Товарищ Маяковский, писали б ямбом, двугривенный на строчку прибавил вам бы. — Расскажет несколько средневековых легенд, объяснение часа на четыре затянет, и ко всему присказывает унылый интеллигент: — Вас не понимают рабочие и крестьяне. — Сникает автор от сознания вины. А этот самый критик влиятельный крестьянина видел только26 апреля 1930 года (со дня гибели Маяковского не прошло и двух недель) И. В. Сталин получил адресованное ему и В. М. Молотову обращение руководителей РАПП, в котором ими заявлялся решительный протест против настойчивого стремления представить В. В. Маяковского «идеальным типом пролетарского писателя, образцом революционного борца и т. д.». Маяковский, по мнению «рапповцев», пролетарским поэтом никогда не был — следовательно, такой великой чести не заслужил. Основные претензии к Владимиру Маяковскому были высказаны в написанном Леопольдом Авербахом «Воззвании РАПП», появившемся в печати на следующий день после сообщения о его трагической гибели:
«Застрелился В. Маяковский, оставив огромной массе своих читателей, своим друзьям, товарищам по борьбе и работе признание в том, что он, Владимир Маяковский, революционный поэт, кончает жизнь самоубийством, так как его „любовная лодка разбилась“… Воевавший в своём творчестве против всяких жалких „любовишек“ и семейных, камерных драм, отдавший оружие своего художественного слова борьбе за новую жизнь, в которой не будет места маленьким, личным чувствам, он сам оказался жертвой цепкой силы старого мира. У этого огромного поэта, призывавшего миллионы трудящихся к революционной переделке жизни, не хватило сил для переделки своего собственного узколичного семейно-бытового уголка… Нет сомнения в том, что, если бы поэт остался жить, он смог бы преодолеть те изъяны в его творчестве, которые были результатом неполного усвоения мировоззрения пролетариата. И вот Маяковский прервал свой общественный и поэтический рост выстрелом из револьвера. Смерть Маяковского говорит ещё раз всем художникам, по-настоящему желающим идти рука об руку с великим классом, осуществляющим социализм, о том, как сложна борьба со старым миром, с его индивидуализмом, с его отвратительной цепкостью».

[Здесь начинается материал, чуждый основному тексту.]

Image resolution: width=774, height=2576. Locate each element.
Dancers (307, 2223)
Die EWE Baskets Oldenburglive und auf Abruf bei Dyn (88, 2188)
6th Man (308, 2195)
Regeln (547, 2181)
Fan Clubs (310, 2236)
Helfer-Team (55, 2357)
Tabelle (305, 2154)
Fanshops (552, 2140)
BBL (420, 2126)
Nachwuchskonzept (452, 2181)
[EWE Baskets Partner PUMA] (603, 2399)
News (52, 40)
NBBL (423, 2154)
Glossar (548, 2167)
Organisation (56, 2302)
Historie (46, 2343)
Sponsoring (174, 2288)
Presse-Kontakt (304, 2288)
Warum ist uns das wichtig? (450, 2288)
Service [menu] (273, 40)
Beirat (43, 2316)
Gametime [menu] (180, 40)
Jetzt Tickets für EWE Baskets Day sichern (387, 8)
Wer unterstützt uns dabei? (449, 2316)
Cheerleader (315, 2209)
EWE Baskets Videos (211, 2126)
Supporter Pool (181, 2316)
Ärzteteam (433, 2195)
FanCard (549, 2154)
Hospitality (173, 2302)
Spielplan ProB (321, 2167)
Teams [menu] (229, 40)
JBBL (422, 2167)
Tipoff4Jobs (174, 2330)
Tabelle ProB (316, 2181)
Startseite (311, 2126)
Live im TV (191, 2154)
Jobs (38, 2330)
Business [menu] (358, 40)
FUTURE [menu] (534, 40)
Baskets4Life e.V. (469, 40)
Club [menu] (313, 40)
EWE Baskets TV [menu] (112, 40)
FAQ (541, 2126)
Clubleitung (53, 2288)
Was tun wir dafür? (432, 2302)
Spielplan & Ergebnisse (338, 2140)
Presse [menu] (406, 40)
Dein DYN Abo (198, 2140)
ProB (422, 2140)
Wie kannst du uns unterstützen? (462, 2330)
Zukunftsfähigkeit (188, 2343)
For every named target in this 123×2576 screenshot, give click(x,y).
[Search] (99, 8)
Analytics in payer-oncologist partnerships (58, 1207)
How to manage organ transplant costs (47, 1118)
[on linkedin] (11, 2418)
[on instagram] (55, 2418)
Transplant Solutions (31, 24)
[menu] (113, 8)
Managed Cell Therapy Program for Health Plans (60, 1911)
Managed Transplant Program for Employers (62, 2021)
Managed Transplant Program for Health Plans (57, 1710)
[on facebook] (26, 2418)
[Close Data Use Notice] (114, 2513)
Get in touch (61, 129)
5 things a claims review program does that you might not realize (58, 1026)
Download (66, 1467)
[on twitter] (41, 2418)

Письмо попадает в ЦК, резолюцию на него накладывает В. М. Молотов: «Предлагаю поручить кому-нибудь из авторов записки дать статью по затронутому ими вопросу в „Правде“». (Из архива «Правды». После рокового выстрела. «Правда», 22 июля 1988 года.) Указание оперативно выполнено, 9 мая 1930 года газета «Правда» опубликовала статью «Памяти Маяковского» за подписями Л. Авербаха, В. Сутырина и Ф. Панферова [171] .

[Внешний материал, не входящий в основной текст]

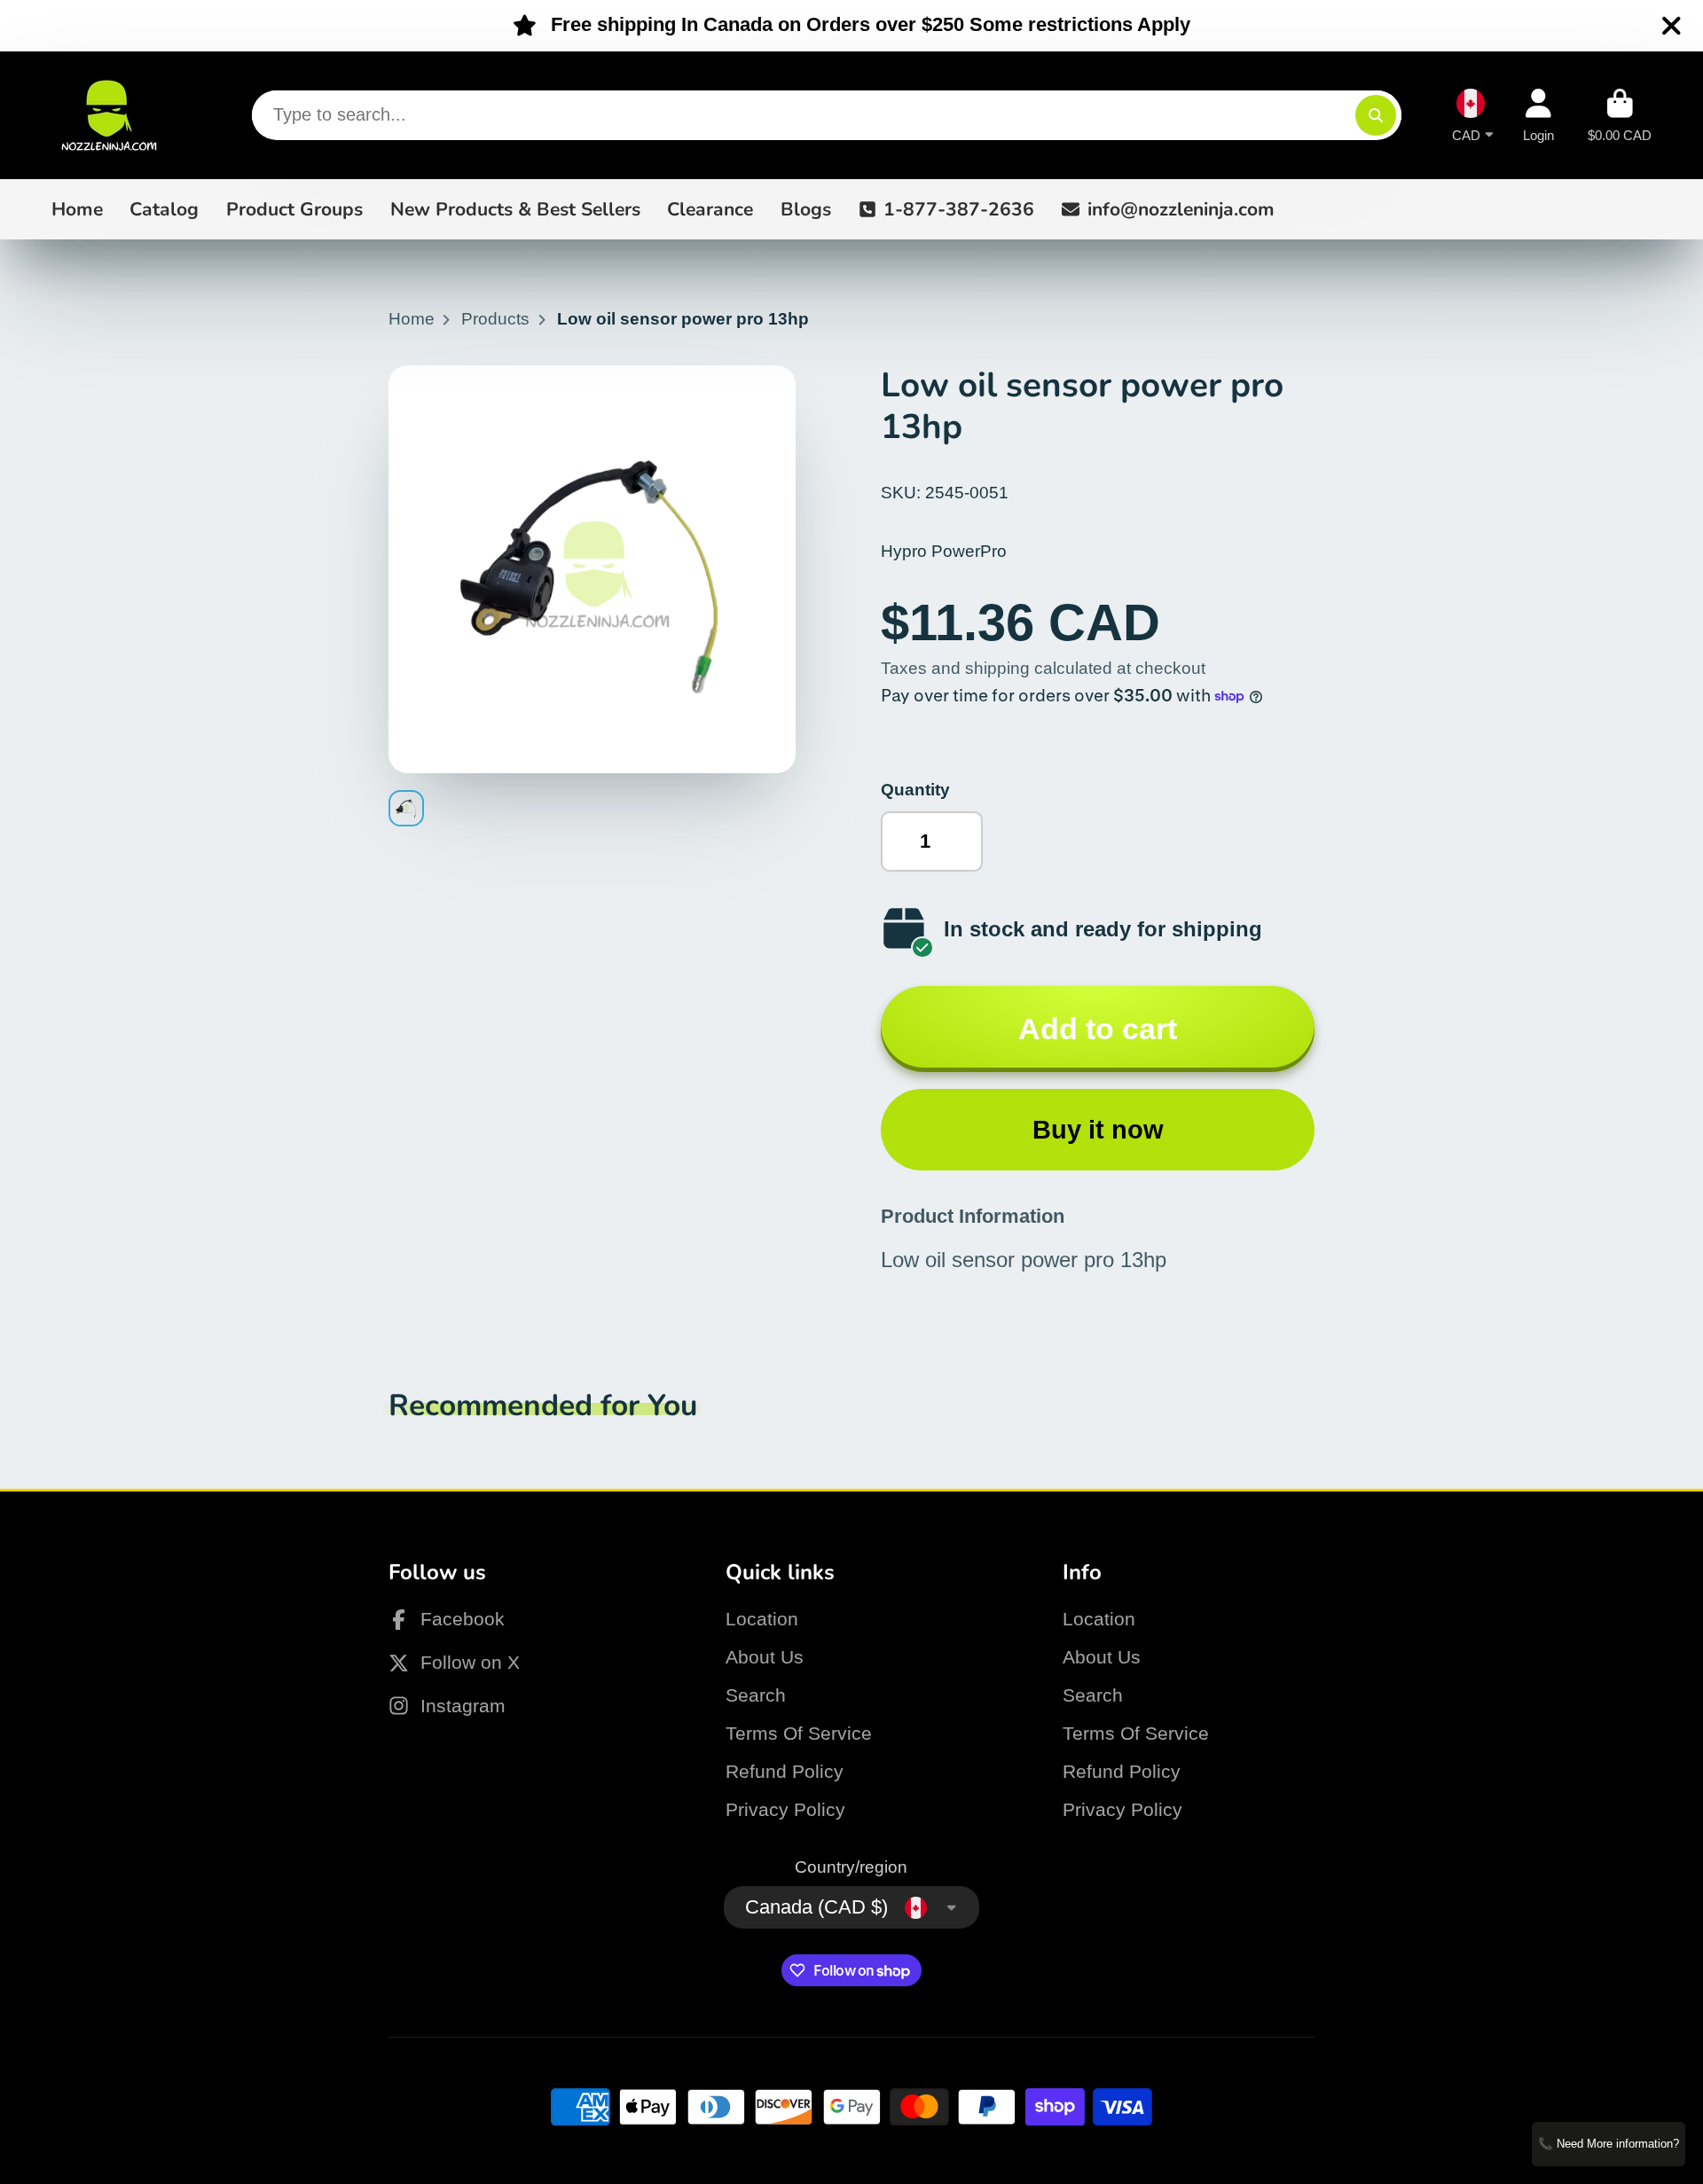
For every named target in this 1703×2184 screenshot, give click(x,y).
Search (756, 1695)
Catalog (164, 208)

Отношение литературных начальников к поэту явно не восторженное.
171
Леонида Авербаха, как члена семьи врага народа Генриха Ягоды (нарком был женат на его сестре), расстреляют в 1937 году. Владимир Сутырин сменит амплуа писателя на должность начальника трудового лагеря на Кольском полуострове, станет комбригом. Фёдор Панферов будет знаменит своими книгами о войне, получит две Сталинские премии и три ордена Трудового Красного Знамени.